A good pastoral production year sees New Zealand sheep numbers increase 2.6 per cent and beef cattle numbers increase 1.0 per cent for the year to 30 June 2012, according to the Beef + Lamb New Zealand (B+LNZ) Economic Service.
"This partly makes up for the 4.4 per cent decline in sheep and 2.6 per cent decline in beef cattle the year before," says B+LNZ Economic Service Executive Director, Rob Davison.
B+LNZ's annual stock number survey, which establishes the productive base of livestock for 2012-13, shows that while sheep numbers were up 2.6 per cent most of this increase will be stock carried over for slaughter in July-September.
"Breeding ewe numbers at 20.61 million are almost static (+0.6 per cent) on the previous June when ewe numbers fell six per cent per cent to a low of 20.49 million.
Strong mutton prices earlier in the year encouraged a high slaughter of cull ewes for the second year in a row.
The offset to this was a high retention of ewe hoggets (+10 per cent) last July which by 30 June 2012 were mature first time in lamb ewes.
"Ewe condition is good across the country. Scanning results for most regions show in-lamb ewes are carrying more multiple lambs with the general comment that scanning percentages are up five to 10 per cent on last year.
"All we need now is an excellent spring to ensure high survival of the lambs born."
Davison said the scanning results lead to expectations that the 2012 lamb crop could be up on last spring by 1.0 million lambs (+4 per cent).
This outcome would lift the ewe flock performance measured by lambing percentage to around the highest achieved, which in 2009-10 was 123 per cent.
There is potential to exceed this performance level. Each 1 percentage point change in lambing percentage equates to 200,000 lambs.
Beef cattle numbers increased 1.0 per cent to 3.88 million and partly reversed the 2.6 per cent decline for the previous year.
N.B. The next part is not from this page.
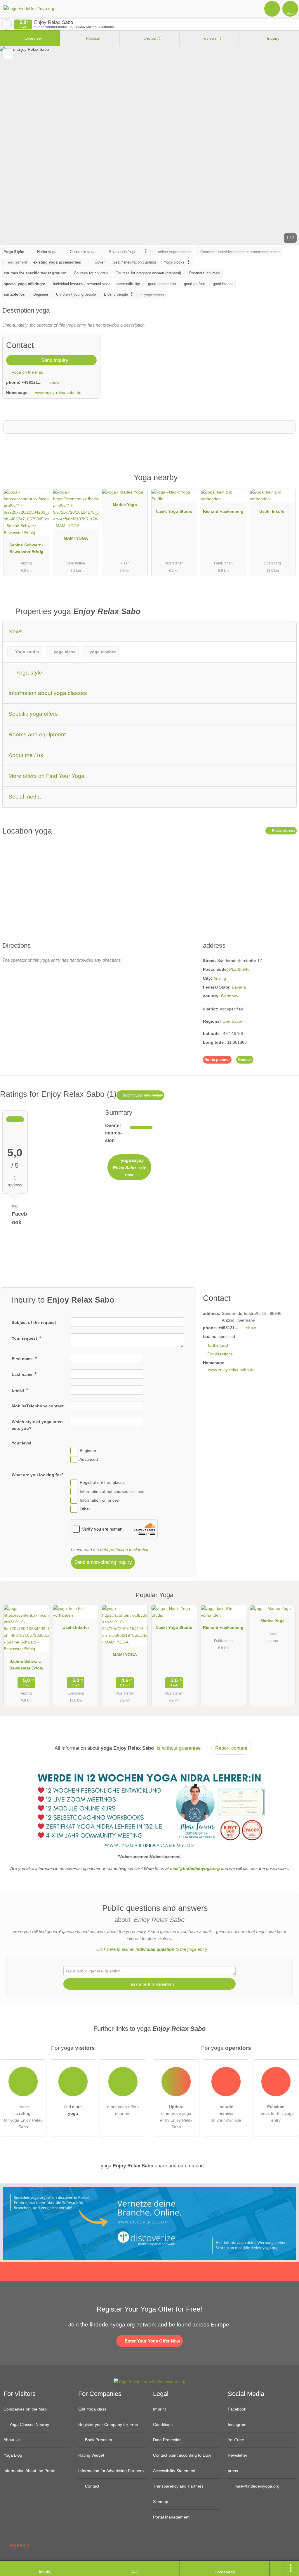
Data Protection (167, 2439)
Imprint (159, 2409)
North Island beef cattle numbers increased 3.6 per cent with increases in both the beef cow herd and weaner cattle numbers.
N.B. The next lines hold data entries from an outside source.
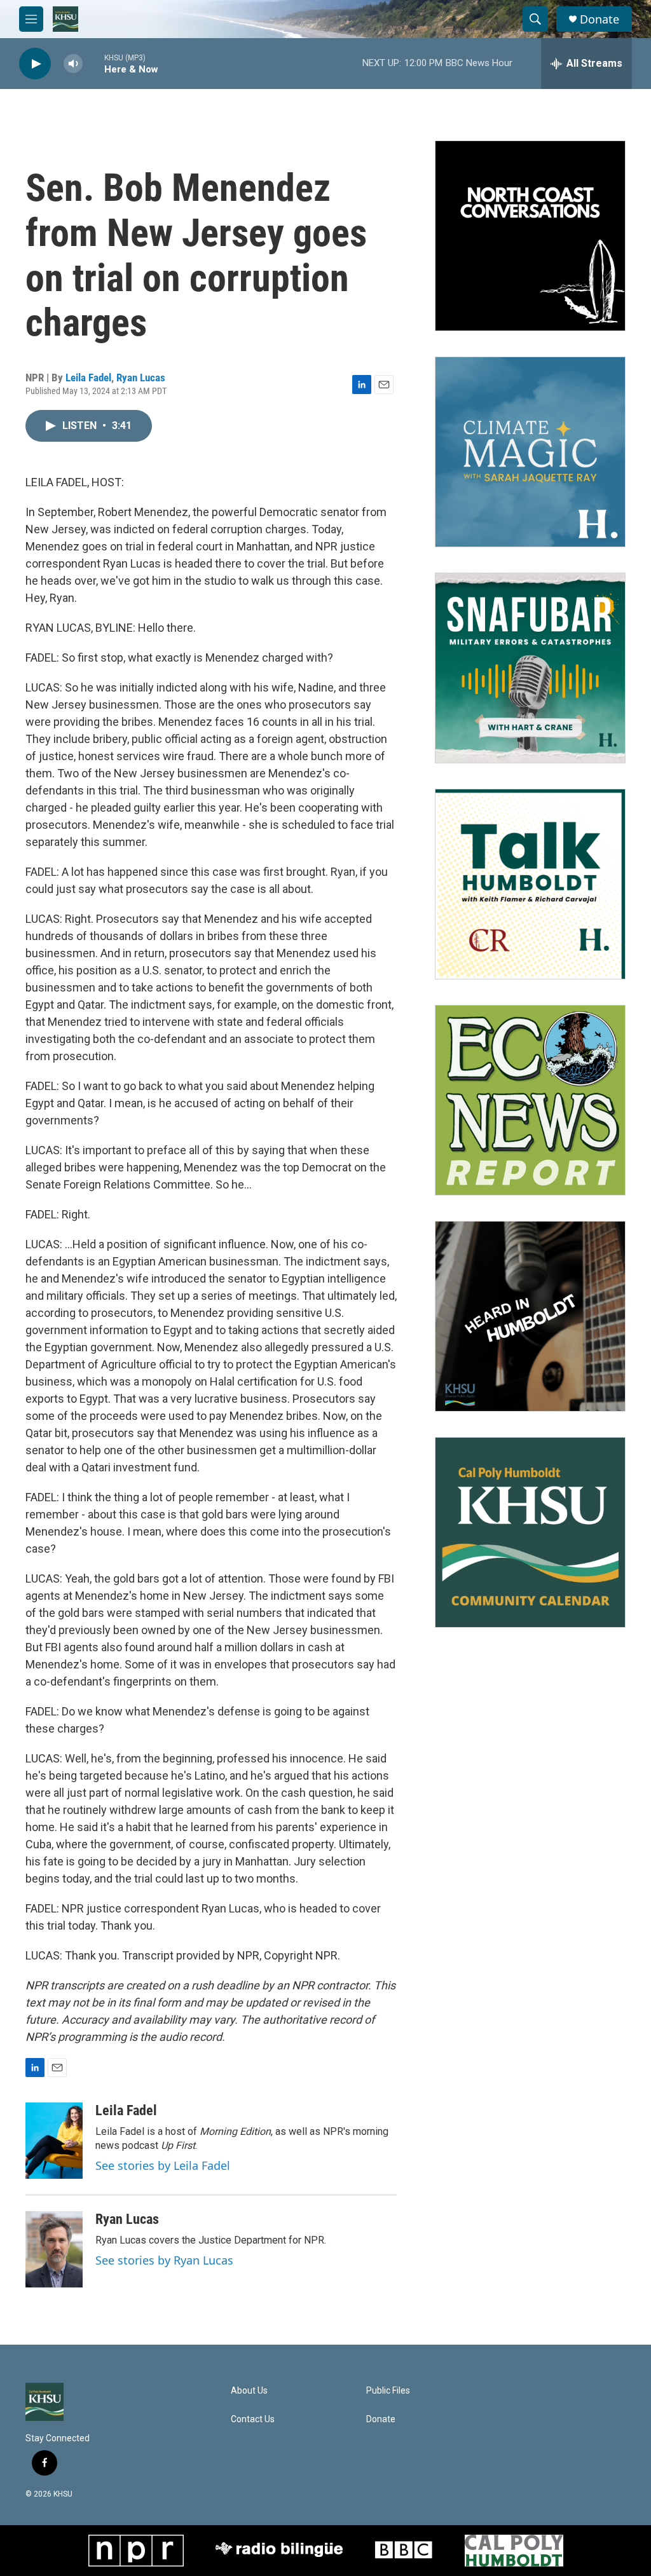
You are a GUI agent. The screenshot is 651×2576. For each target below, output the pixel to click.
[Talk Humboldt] (530, 884)
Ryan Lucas (140, 377)
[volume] (73, 64)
The South Island beef herd in contrast decreased 5.7 per cent.
This decrease came from earlier slaughter due to good seasonal conditions so that fewer cattle were on hand at 30 June 2012, coupled to pressure from alternative land uses that include dairy grazing.
Davison says the Economic Service estimates the dairy herd increased 3.2 per cent with part of this increase a carry-over of older cows in the North Island due to excellent growing conditions.